== Written instruction ==
Could you reproduce the listing below, from the line containing "This screenshot has height=595, width=800." through the line containing "point(175,424)", both lines included and every character unchanged?

== Material provided ==
━━━━

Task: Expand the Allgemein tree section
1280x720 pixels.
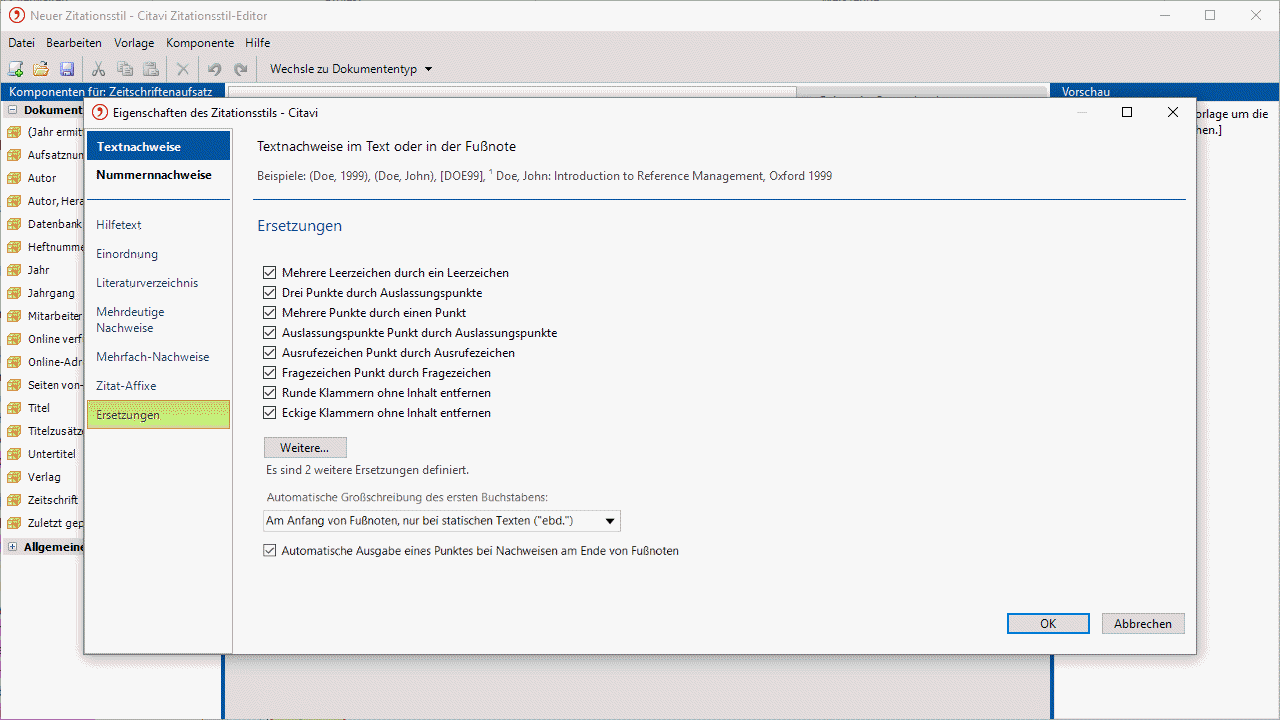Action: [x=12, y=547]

━━━━

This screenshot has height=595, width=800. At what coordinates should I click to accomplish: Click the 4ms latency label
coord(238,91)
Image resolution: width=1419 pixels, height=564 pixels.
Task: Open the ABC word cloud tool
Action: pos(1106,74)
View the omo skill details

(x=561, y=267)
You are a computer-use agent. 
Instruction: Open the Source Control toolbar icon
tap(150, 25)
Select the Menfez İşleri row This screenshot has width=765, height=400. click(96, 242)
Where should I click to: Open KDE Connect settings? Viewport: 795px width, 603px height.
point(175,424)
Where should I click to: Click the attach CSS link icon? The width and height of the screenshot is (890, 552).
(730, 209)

━━━━

== Response ==
This screenshot has height=595, width=800. At what coordinates should I click to accomplish: Click the 4ms latency label
coord(238,91)
Image resolution: width=1419 pixels, height=564 pixels.
Task: Open the ABC word cloud tool
Action: pos(1106,74)
View the omo skill details

(x=561, y=267)
You are a computer-use agent. 
Instruction: Open the Source Control toolbar icon
tap(150, 25)
Select the Menfez İşleri row This screenshot has width=765, height=400. click(96, 242)
Where should I click to: Open KDE Connect settings? Viewport: 795px width, 603px height.
point(175,424)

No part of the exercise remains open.